Showing posts with label writing. Show all posts
Showing posts with label writing. Show all posts

Sunday, January 20, 2008

A Story A Day

New year, old fear: I will continue tripping down a path of mediocrity, never contributing significantly to the beauty of the universe and therefore failing to justify the continued energy expenditure on behalf of the conglomeration of atoms in which I reside.

In November 2007, I attempted my first nanowrimo novel: Marshmallow Macabre. I got through about 8,000 words in 30 days. Though a far cry from the 50,000 required to win, that's the longest story I've ever written. I self-deprecate. Yes, but I realize that building the kind of stamina I want will take practice. And so, on recommendation from a friend who knows best, I'm embarking on "A Story A Day" starting tomorrow.

The Rules
(as they currently stand)
  1. Every day, I must write one story.
  2. The story must be posted/linked in this blog.
  3. There are no length/genre requirements.
  4. Stories may be contiguous to stories from previous days.
  5. There are no acceptable excuses for not writing a story.
  6. No end date has been established at this point.
  7. Some, but not all, of these rules are subject to change.
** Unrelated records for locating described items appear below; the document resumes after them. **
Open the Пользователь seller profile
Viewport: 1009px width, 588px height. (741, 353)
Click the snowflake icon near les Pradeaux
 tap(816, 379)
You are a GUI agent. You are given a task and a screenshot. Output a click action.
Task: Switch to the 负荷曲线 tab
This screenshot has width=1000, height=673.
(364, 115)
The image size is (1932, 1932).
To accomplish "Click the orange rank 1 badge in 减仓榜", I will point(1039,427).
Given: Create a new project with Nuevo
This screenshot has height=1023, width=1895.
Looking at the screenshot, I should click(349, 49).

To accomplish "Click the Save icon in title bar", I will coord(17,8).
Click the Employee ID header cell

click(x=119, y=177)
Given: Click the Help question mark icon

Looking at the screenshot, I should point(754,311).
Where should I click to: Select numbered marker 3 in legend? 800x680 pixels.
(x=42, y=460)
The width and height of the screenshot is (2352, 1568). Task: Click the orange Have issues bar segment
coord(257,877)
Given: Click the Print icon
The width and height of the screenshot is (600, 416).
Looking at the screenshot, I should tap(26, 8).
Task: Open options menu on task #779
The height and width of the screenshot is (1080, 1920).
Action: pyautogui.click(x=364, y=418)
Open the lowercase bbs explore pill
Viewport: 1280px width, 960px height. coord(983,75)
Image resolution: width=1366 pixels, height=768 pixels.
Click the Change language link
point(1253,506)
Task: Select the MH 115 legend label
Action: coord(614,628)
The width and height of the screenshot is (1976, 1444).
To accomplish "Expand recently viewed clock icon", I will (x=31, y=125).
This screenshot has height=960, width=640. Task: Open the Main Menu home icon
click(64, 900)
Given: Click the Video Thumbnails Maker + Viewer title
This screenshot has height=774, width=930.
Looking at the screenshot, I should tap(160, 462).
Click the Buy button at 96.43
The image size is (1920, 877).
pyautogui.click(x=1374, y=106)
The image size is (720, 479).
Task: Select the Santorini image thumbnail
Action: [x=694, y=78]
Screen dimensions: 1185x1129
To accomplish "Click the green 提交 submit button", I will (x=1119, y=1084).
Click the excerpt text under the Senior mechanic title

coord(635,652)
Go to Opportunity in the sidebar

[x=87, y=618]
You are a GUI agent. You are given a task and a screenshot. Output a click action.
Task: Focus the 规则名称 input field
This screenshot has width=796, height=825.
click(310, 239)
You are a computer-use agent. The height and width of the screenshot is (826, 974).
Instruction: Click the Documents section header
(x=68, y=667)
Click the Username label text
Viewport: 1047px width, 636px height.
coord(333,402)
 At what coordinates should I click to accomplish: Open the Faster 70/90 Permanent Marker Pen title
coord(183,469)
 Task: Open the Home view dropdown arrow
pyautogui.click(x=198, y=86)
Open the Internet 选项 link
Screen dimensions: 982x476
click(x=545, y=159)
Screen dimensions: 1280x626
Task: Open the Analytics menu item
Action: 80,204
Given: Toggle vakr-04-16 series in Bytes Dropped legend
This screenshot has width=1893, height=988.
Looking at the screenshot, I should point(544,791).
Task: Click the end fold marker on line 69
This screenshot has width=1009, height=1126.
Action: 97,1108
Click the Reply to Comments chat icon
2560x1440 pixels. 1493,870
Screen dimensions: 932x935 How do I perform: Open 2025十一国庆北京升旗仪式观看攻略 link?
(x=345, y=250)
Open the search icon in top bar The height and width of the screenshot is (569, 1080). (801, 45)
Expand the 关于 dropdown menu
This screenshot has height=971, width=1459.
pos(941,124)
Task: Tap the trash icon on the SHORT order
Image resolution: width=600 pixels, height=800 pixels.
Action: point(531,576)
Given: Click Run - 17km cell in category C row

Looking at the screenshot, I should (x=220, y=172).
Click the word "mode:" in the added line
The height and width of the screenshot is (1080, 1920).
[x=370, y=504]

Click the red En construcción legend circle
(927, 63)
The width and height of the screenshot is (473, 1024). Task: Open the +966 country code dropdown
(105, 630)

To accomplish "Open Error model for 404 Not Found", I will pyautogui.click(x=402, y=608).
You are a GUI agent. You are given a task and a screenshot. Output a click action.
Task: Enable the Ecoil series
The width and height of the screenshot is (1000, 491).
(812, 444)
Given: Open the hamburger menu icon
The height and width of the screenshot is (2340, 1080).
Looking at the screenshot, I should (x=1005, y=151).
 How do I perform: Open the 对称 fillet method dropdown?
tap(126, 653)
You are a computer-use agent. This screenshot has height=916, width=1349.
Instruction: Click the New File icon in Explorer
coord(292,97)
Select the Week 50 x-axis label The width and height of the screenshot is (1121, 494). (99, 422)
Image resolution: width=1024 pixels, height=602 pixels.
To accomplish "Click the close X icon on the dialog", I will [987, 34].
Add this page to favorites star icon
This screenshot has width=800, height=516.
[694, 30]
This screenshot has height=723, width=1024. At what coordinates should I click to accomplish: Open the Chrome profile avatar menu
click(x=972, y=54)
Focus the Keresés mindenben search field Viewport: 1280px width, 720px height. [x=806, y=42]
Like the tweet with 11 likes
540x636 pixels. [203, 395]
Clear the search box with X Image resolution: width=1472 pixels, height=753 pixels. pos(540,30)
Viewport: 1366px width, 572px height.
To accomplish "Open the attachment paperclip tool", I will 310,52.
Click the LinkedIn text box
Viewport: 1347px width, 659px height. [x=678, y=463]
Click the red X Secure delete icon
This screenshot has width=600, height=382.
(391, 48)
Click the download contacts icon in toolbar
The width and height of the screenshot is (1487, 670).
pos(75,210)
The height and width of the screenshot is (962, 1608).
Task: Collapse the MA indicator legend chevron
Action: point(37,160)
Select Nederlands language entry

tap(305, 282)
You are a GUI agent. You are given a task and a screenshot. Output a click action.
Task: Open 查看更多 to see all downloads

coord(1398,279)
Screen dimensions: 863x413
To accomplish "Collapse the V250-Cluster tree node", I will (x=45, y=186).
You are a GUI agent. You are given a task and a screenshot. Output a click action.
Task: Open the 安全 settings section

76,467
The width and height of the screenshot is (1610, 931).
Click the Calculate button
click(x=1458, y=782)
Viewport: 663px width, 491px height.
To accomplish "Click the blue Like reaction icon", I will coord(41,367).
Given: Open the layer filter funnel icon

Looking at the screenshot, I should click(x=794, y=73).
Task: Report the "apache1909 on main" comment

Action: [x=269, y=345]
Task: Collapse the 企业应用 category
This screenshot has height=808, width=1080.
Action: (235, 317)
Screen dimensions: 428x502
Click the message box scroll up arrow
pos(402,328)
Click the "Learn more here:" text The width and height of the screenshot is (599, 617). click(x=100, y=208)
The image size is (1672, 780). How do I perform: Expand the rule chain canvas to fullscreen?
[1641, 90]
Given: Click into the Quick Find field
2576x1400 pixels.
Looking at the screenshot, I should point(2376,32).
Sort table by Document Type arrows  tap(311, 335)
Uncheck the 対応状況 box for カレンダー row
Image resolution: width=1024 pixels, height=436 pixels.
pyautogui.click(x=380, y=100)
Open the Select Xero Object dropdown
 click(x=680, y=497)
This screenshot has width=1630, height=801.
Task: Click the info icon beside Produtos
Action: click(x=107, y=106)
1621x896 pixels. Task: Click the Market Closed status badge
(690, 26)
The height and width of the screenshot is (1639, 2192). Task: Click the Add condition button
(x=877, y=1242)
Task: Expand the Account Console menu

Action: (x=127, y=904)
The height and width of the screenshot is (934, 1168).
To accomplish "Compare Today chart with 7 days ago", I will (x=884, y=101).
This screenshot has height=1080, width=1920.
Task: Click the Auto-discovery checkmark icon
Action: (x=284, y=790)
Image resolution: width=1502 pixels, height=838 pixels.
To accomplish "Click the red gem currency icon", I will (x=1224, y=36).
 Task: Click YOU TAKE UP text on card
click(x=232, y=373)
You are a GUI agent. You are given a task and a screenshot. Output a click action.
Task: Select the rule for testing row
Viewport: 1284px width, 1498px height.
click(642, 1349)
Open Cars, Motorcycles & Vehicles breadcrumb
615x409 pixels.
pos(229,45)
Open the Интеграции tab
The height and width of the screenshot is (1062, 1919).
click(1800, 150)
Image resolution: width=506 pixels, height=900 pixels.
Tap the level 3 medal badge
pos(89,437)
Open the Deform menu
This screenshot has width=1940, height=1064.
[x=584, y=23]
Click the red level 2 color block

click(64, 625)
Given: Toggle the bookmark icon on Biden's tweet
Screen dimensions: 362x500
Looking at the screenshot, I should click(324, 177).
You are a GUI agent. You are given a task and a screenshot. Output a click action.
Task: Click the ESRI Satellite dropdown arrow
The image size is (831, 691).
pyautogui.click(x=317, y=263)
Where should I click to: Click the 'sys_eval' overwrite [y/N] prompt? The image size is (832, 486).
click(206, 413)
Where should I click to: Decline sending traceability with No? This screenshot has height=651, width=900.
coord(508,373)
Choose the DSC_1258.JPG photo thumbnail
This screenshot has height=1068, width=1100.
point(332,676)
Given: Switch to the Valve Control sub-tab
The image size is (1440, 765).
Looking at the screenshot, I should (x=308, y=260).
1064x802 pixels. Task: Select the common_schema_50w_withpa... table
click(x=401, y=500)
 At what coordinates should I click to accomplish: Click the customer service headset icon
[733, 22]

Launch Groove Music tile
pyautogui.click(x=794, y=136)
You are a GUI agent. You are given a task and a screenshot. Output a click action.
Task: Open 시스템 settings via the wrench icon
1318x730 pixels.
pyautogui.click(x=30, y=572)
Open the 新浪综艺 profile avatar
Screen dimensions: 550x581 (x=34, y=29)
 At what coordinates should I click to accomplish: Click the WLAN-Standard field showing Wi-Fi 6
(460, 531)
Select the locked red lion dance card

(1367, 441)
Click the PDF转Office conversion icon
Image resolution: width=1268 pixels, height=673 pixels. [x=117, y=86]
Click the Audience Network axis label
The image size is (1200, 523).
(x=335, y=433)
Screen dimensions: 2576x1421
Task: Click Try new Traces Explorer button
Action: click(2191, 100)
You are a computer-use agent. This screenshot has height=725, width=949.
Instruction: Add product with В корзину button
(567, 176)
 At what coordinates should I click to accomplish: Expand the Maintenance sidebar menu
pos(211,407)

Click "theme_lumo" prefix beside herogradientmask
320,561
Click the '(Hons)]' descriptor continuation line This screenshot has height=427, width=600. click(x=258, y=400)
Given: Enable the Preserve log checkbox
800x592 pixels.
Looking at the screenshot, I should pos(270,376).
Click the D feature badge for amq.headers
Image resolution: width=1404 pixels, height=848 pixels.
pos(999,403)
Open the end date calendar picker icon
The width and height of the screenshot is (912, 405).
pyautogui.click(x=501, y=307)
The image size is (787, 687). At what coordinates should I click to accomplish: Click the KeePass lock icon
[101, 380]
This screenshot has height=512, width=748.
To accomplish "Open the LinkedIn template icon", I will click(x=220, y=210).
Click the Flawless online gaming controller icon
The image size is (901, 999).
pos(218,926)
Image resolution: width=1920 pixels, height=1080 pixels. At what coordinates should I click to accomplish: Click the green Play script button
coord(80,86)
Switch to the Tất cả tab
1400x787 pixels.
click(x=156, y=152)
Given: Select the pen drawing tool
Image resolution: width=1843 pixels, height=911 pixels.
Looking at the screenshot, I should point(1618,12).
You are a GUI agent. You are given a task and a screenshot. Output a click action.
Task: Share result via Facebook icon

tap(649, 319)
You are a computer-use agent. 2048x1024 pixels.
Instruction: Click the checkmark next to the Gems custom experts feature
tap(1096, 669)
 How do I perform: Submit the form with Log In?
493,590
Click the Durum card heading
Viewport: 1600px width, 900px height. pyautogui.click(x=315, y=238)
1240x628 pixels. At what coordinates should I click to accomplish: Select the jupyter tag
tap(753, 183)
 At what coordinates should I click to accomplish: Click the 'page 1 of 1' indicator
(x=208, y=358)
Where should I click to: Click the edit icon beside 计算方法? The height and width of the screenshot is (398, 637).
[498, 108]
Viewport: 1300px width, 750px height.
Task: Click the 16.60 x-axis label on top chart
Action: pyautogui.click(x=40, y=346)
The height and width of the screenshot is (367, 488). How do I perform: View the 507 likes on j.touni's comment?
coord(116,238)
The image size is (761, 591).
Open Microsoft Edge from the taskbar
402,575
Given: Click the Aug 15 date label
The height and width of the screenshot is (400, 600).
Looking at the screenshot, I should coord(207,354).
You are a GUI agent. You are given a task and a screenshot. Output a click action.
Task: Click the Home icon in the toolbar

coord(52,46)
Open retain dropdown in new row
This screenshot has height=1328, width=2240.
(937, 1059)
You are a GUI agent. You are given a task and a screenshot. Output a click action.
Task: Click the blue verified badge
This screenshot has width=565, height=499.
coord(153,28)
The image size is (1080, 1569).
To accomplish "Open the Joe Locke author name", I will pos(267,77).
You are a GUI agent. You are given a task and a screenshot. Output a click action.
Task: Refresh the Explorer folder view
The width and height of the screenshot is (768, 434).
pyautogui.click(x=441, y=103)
Unlike my approach to nanowrimo-ing, I see this primarily as an exercise in time management and discipline, as much as the actual storytelling. That said, I'm now 15 minutes past bedtime and too full of internet gobbledy-gook to continue any further examination of this endeavor. So, if you happen to find yourself tuned, please do stay that way for tomorrow's daring, outlandish, scathingly accurate, and even presumptuously precipitous: "Story No. 1!"

Monday, September 3, 2007

A Breath of Fresh Air

This is my second attempt at blogging. I plan to use this space to develop some good writing habits, and rid myself of a few bad ones, by publishing those inner monologues I care to remember here and, in case of actual intellectual content, juice up the roots of any ideas that have potential.

I'm also going to continue developing the art of the run-on sentence, because, after all, if it's good enough for William Faulkner, it's good enough for me.



That mofo knew how to make a sentence breathe!
Just imagine the expert flow through those nostrils:
sucking in surrounding particulate matter of all kind without prejudice,
until the color itself drains from the photo,
presenting us with the issue of blacks, whites and all the grays facing off between them,
making arbitrary definitions painful and fatal,
filling us up with all the space inside that olfactory orifice
until we cannot bear the sight of a sniffer swollen with such ugly history,
and, finally, exhausting these subjects in one prolonged, ghostly stream,
which raggedly flutters the wiley mustache hairs of dead white men,
in whom we have ceased to trust
and who can no longer betray our trust
unless we forget the whiskey stained nose of the writer who let it all out,
that last sigh,
frozen in time,
alternately indicting and exonerating
the perfect hypocrisy of a free life.



I have a defunct livejournal that I started in college and to which I have been sorely unfaithful. My purpose there was not so different as it is here, but I expect this one to flourish, since gmail makes everything in life so much more convenient. But maybe I'll just write this one entry and never come back. It's certainly a possibility, though not necessarily a tragedy. It could also be possible that if I don't spend any time blogging here at all, I'll become a speech writer instead and write some terribly underhanded speeches for the next GOh!P presidential candidate in which Shermanesque oaths are made under a veil of irony and sent out to the press 24 hours in advance. Throwing monkey wrenches into the belly of the beast sounds like an erstwhile activity, that would certainly benefit the world far more than web reminders to myself of how to clean one's bike chain.

Seems that I am setting myself up for failure either way, but there can be no success without failure. So really, what I'm looking at here, is clearly unavoidable success.